Меня разобрал смутный страх:

— А кто была эта бабушка, государь?

— Римская княгиня.

Пораженный, я замолчал. Это было самое печальное воспоминание моей жизни, и, всплыв, оно леденило мне душу. Я вышел из комнаты в смертельной тоске. Ненависть, которую старуха завещала своим внучкам, напомнила мне о первой, самой большой в моей жизни любви, которую навсегда отняла у меня безжалостная судьба. С какой грустью вспомнил я мои молодые годы, прожитые на итальянской земле, время, когда я служил в дворянской гвардии его святейшества папы. Именно в те годы, однажды ранней весной, когда в воздухе раздавался звон колоколов и слышен был запах только что распустившихся роз, прибыл я в древний епископский город и во дворец княгини, которая приняла меня, окруженная своими дочерьми, так, словно это был дворец любви. Воспоминания эти заполонили мне душу. Прошлое, тревожное и бесплодное, обрушило на меня свои горькие воды, и я тонул в них.

Мне захотелось остаться одному, я вышел в сад и долго бродил там в тишине, наедине со своей тоской, при свете луны, бывшей некогда свидетельницей моей любви и славы. Слушая, как шумят разлившиеся от дождя ручьи, я думал о своей жизни, то клокочущей, раздираемой страстями, то немой и бесплодной, как высохшее русло реки. И так как луна не рассеяла моих мрачных мыслей, я понял, что напрасно ищу забвения в тишине, и, смиренно вздохнув, вернулся в королевскую штаб-квартиру, к своим добрым друзьям.

Ах, горько в этом признаваться, но карты целительнее для скорбной души, чем свет бледной луны!

Пропел петух, горнист протрубил зорю, и, оставшись в выигрыше, я снова погрузился в глубокое раздумье. Вскоре явился адъютант сказать, что король меня ждет. Я нашел дона Карлоса за чашкою кофе. Он был уже при шпорах и сабле.

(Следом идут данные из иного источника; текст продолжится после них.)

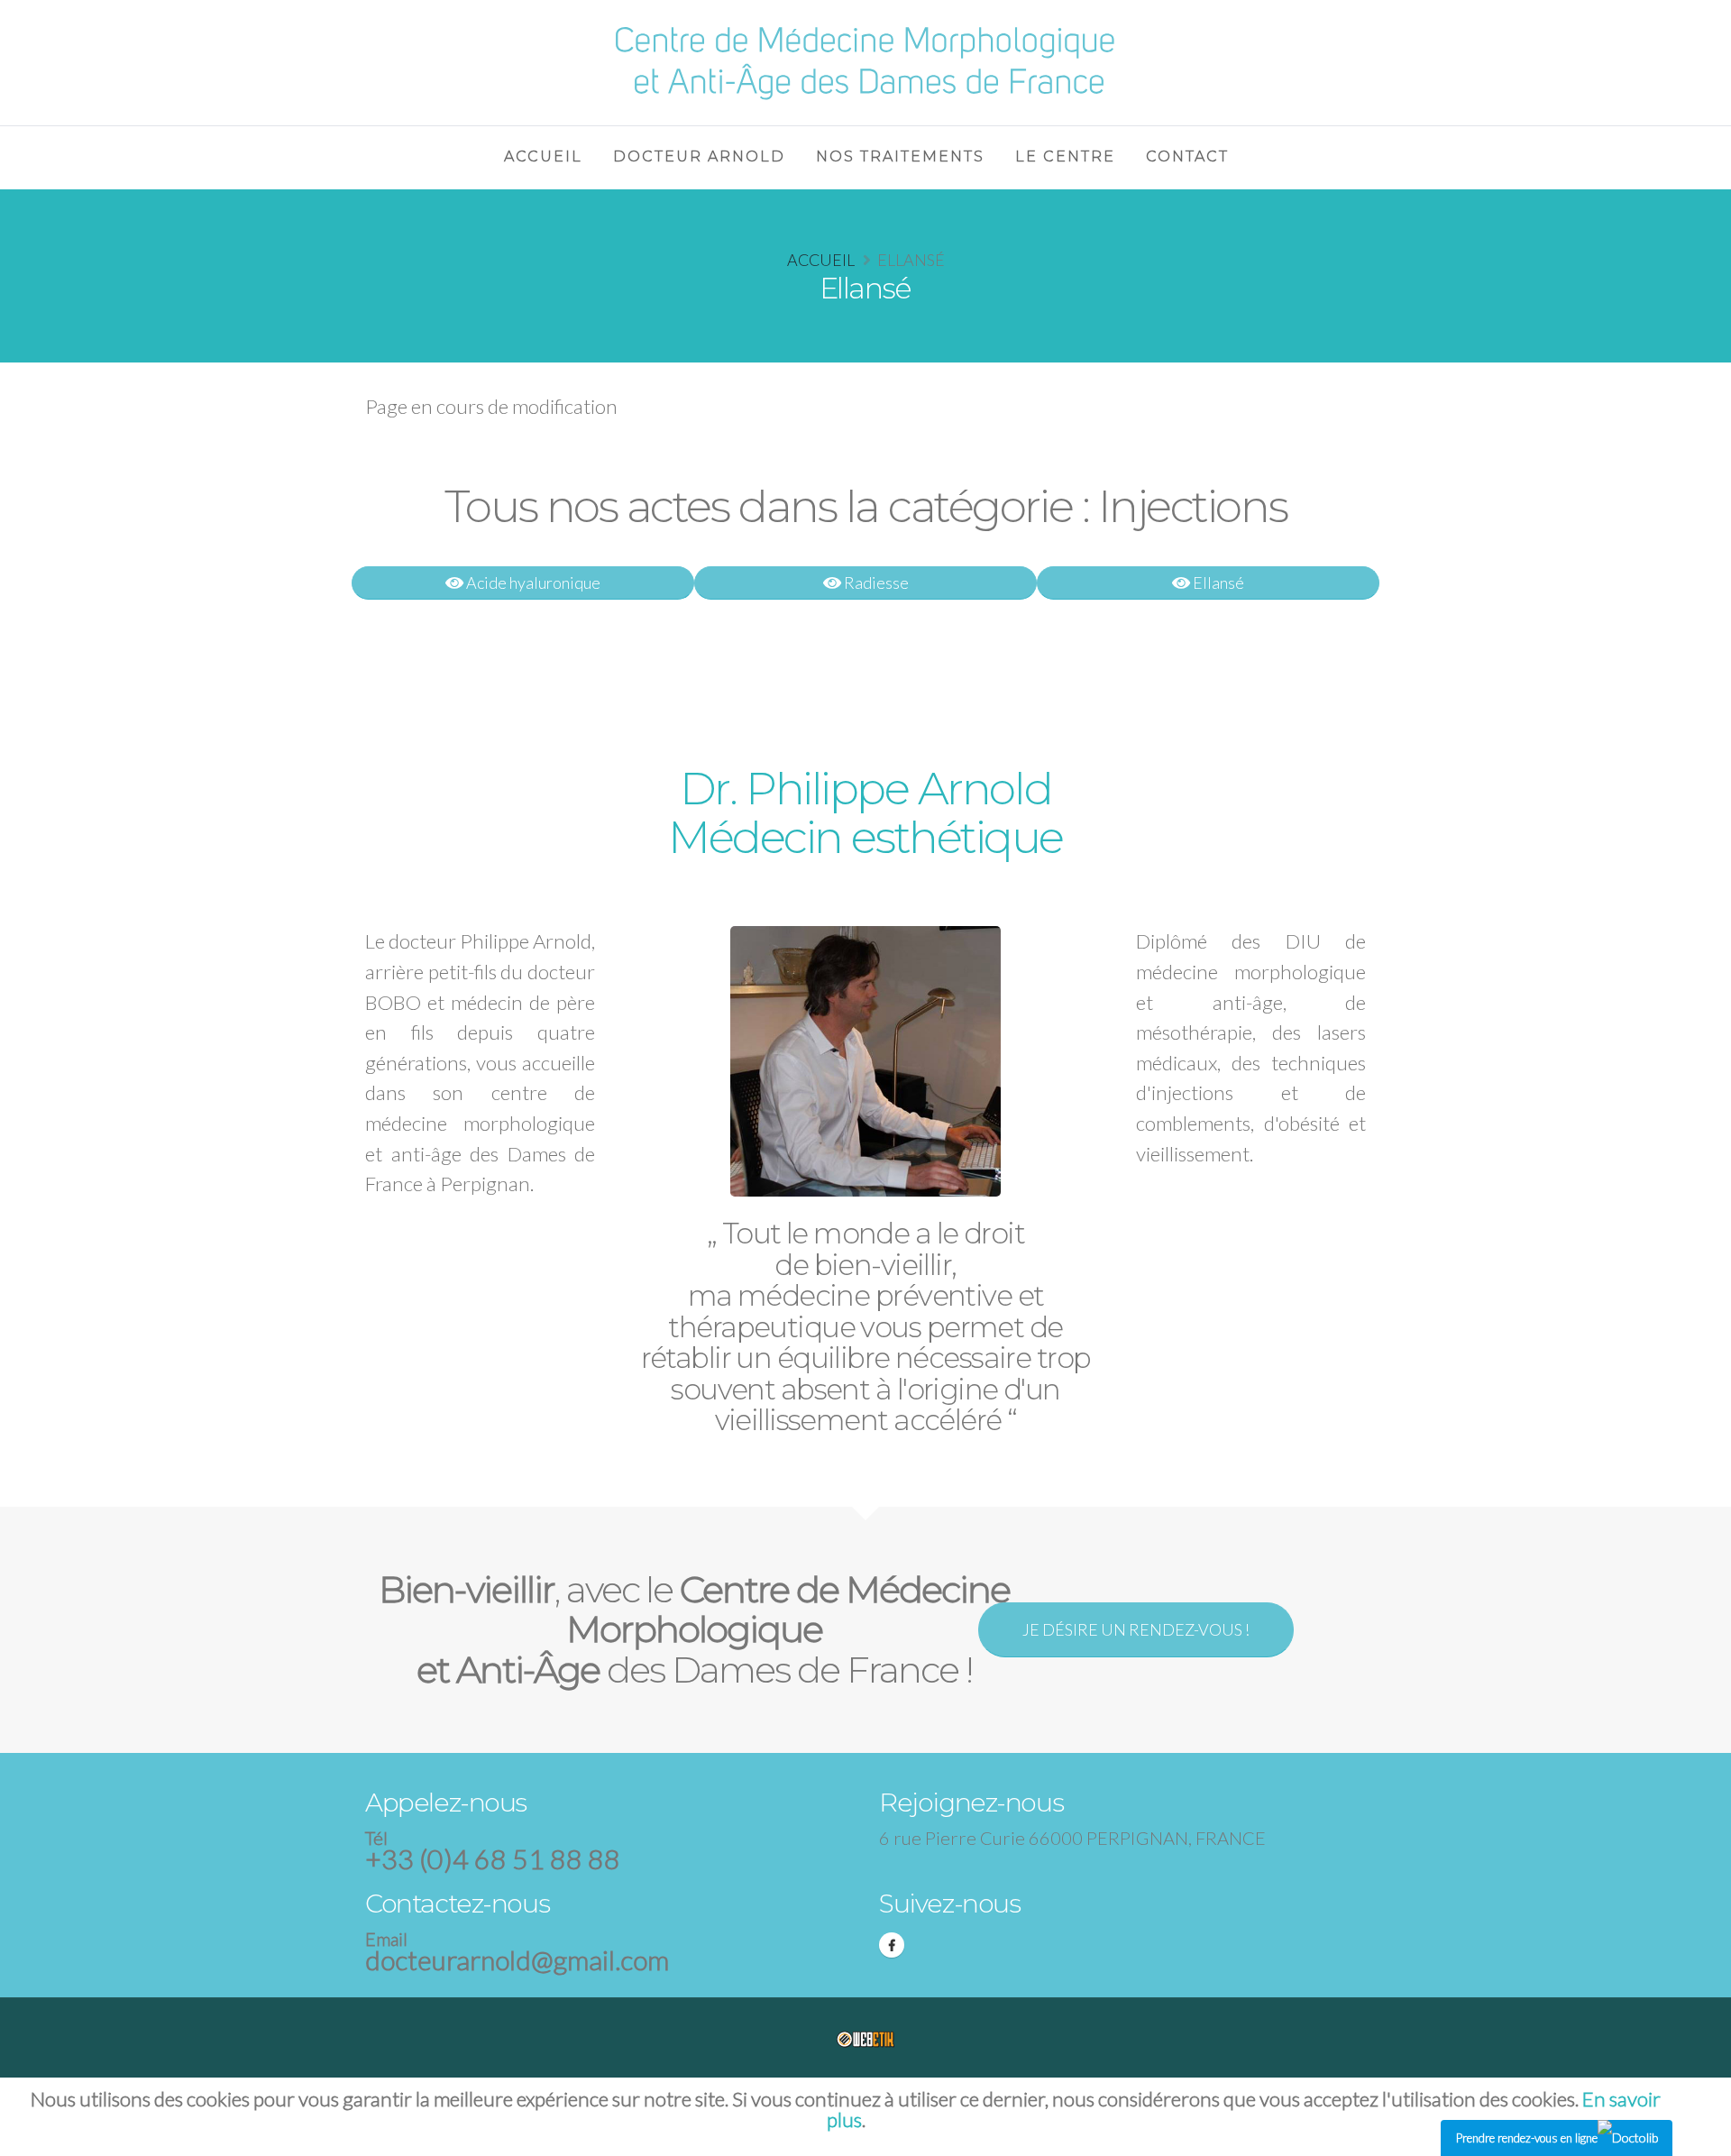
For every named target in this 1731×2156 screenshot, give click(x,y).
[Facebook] (891, 1945)
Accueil (821, 260)
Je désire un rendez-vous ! (1136, 1629)
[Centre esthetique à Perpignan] (866, 60)
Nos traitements (900, 156)
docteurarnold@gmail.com (517, 1959)
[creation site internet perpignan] (866, 2038)
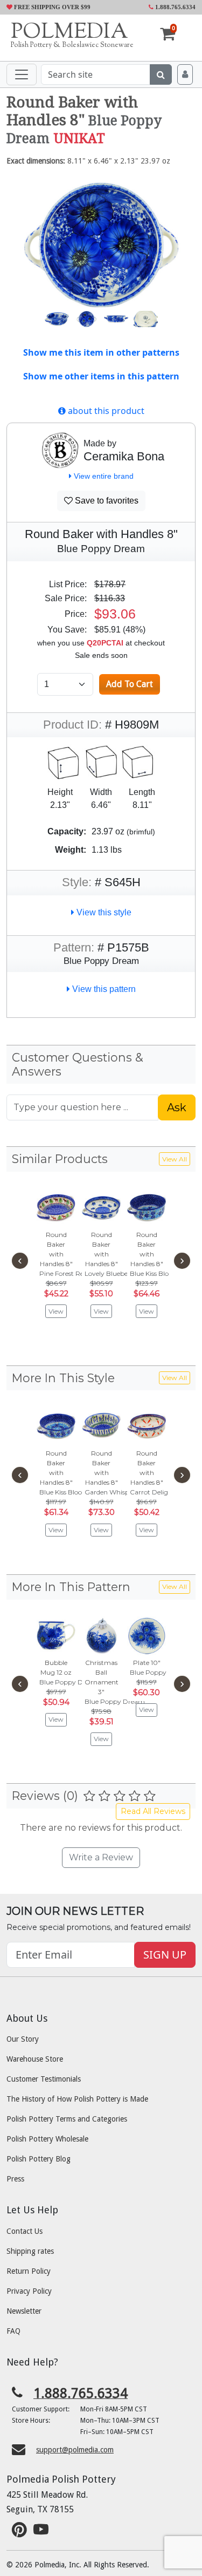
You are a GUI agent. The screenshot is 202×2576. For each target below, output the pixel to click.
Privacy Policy (29, 2291)
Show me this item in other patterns (101, 352)
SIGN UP (164, 1954)
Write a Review (101, 1857)
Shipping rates (30, 2251)
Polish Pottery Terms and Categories (66, 2119)
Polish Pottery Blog (38, 2158)
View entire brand (103, 476)
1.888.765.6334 (175, 7)
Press (15, 2178)
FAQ (13, 2331)
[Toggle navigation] (21, 74)
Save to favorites (105, 500)
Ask (176, 1107)
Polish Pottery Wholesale (47, 2139)
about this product (105, 411)
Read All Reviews (153, 1811)
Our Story (22, 2039)
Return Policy (28, 2271)
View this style (102, 912)
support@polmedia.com (75, 2449)
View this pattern (103, 989)
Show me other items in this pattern (101, 376)
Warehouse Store (34, 2059)
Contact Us (24, 2231)
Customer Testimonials (43, 2079)
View (56, 1311)
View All (174, 1159)
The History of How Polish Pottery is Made (77, 2099)
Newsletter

— Ну вот мы и вдвоем, Брадомин!

— Слушаю вас, государь.

Король сделал последний глоток и, отставив чашку, отозвал меня в амбразуру окна:

— Выступил еще один мятежный священник!.. Человек, как говорят, верный и храбрый, но фанатик… Это падре из Орио.

— Соперник Санта-Круса? — спросил я.

— Нет. Несчастный старик; весь в прошлом и воюет так, как воевали при моем деде. По слухам, он собирается сжечь, как еретиков, двух русских путешественников. Ясное дело, сумасшедший. Я хочу, чтобы ты повидался с ним и дал ему понять, что времена изменились. Посоветуй ему вернуться в церковь и отпустить своих пленников. Ты ведь знаешь, что я вовсе не намерен ссориться с Россией.

— А что делать, если он себе это крепко вбил в голову?

Дон Карлос величественно улыбнулся:

— Разбить ему голову.

Король отошел в сторону, чтобы принять прибывшего курьера. Я не сдвинулся с места и дожидался окончательных распоряжений. Дон Карлос оторвал на мгновение глаза от письма, которое читал, и лаконично сказал:

— Отбери людей, которых ты хочешь взять с собой.

— Слушаю, государь.

Я вышел и спустя несколько мгновений уже скакал на лошади, взяв с собою в качестве эскорта десять улан Бурбона.


Мы нигде не останавливались до самого Сан-Пелайо-де-Ариса. Там я узнал, что одна из частей альфонсистов отрезала мост через Омельин. Я спросил, можно ли перебраться на ту сторону реки. Мне ответили, что нельзя: вода настолько прибыла, что перейти реку вброд нет никакой возможности, а лодку сожгли. Приходилось возвращаться назад, ехать горной дорогой и переезжать реку по Арнаисскому мосту. Больше всего я думал о возложенном на меня поручении и без колебания выбрал эту дорогу, хоть и отлично понимал, что ехать по ней очень рискованно, что в весьма решительных выражениях подтвердил и наш проводник, старик крестьянин, три сына которого служили в войсках его величества короля дона Карлоса.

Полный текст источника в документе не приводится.